Full Obligations (Art. 57)
| Obligation | Detail |
|---|---|
| DAPI registration | Register/notify all covered devices before or within 30 days of market placement |
| Vigilance reporting | Submit serious incident and FSCA reports to Swissmedic via eVigilance |
| FSCA coordination | Notify Swissmedic of FSCAs; coordinate FSN distribution to Swiss customers |
| DoC maintenance | Maintain copy of DoC; make available to Swissmedic on request |
| Implant card | For implantable devices: maintain and ensure implant card is provided with device |
| Cooperation | Cooperate with all Swissmedic market surveillance, inspection, and investigation activities |
| Complaint interface | Maintain processes for receiving and forwarding customer complaints to manufacturer |
Joint and Several Liability
The CH REP bears joint and several liability with the manufacturer for all MedDO/IVDO compliance obligations. This means Swissmedic can pursue enforcement action against either party independently. Private indemnification arrangements between the CH REP and manufacturer do not affect Swissmedic's enforcement authority or the CH REP's legal accountability to Swissmedic.
Terminating the Mandate
- CH REP notifies Swissmedic in advance of termination
- Manufacturer appoints new CH REP before old mandate ends, or withdraws device from market
- New CH REP updates DAPI with new contact details
- If no new CH REP is appointed before termination: device must be withdrawn from market
CH REP Public Register
Swissmedic maintains a publicly accessible CH REP register (name, address, contact details). Verify your CH REP is correctly listed.
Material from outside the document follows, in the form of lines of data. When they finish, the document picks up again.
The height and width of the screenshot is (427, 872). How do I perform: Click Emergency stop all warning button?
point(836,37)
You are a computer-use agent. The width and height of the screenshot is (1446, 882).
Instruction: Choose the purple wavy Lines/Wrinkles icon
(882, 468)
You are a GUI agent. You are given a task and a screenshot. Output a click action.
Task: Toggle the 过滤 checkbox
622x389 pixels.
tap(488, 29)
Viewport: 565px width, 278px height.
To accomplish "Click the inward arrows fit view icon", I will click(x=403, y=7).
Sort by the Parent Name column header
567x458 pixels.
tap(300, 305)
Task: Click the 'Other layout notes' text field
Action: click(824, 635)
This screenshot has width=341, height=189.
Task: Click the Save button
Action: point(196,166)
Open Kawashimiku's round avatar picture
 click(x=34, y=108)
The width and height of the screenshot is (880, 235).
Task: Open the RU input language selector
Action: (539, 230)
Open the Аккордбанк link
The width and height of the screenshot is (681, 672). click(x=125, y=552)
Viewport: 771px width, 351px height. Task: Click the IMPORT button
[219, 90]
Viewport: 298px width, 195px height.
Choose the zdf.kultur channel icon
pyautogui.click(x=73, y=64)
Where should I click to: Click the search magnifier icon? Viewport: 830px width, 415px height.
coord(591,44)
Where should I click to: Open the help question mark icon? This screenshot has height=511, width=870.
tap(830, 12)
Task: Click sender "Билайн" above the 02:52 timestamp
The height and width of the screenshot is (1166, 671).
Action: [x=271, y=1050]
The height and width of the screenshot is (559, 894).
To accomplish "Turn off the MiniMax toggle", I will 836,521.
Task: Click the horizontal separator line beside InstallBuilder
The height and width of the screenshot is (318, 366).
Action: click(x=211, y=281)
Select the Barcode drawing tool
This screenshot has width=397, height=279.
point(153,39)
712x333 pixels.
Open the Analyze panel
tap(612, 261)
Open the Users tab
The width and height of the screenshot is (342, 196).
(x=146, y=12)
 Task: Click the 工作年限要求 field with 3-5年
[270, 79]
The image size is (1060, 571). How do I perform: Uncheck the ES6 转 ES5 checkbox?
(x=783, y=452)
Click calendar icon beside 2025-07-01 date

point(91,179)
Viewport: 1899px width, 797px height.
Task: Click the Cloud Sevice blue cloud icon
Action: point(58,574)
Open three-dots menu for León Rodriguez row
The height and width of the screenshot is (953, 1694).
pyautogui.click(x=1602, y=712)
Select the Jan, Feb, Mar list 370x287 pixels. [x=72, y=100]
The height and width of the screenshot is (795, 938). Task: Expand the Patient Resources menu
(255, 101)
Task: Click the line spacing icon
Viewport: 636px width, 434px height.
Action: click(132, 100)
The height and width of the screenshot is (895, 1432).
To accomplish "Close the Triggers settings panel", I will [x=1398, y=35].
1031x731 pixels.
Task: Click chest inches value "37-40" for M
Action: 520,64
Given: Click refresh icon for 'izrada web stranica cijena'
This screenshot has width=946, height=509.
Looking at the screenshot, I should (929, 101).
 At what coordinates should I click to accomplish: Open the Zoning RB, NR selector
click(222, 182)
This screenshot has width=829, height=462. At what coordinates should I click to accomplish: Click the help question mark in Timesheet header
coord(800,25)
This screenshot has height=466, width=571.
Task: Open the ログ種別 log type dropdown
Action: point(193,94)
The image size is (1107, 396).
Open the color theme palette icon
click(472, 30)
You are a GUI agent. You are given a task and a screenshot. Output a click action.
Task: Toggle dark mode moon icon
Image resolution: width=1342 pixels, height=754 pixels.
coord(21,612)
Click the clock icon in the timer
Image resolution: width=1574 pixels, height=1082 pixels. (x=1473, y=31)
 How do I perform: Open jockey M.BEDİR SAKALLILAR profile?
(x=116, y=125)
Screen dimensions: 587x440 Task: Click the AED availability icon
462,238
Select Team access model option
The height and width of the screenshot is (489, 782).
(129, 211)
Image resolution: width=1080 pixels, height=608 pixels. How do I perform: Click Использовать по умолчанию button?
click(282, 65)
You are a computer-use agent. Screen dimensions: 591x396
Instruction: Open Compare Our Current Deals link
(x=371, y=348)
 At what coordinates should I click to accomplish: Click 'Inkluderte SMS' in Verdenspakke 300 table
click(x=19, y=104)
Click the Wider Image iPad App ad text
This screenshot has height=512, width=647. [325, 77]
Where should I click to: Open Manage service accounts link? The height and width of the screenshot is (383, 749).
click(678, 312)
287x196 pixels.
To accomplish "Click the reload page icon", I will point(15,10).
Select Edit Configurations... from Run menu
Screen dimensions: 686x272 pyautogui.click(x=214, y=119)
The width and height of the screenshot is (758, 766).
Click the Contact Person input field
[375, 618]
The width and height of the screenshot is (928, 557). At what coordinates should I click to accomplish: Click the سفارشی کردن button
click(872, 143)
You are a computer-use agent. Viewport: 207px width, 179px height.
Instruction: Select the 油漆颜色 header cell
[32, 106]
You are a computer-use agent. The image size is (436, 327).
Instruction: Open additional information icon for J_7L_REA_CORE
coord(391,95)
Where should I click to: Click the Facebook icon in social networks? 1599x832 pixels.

Due Diligence When Selecting a CH REP
Consider: established Swiss track record; DAPI and eVigilance system experience; capacity for your device portfolio volume; contractual terms and liability framework; experience with your specific device types.
Official Sources
AI-assisted navigation aid only. Always verify against official Swissmedic and Fedlex sources. Not legal or regulatory advice.
During the transition period between old and new CH REP appointment, the manufacturer remains responsible for ensuring all incidents and complaints are properly reported to Swissmedic. Both the outgoing and incoming CH REP should coordinate to ensure no vigilance reporting gaps occur.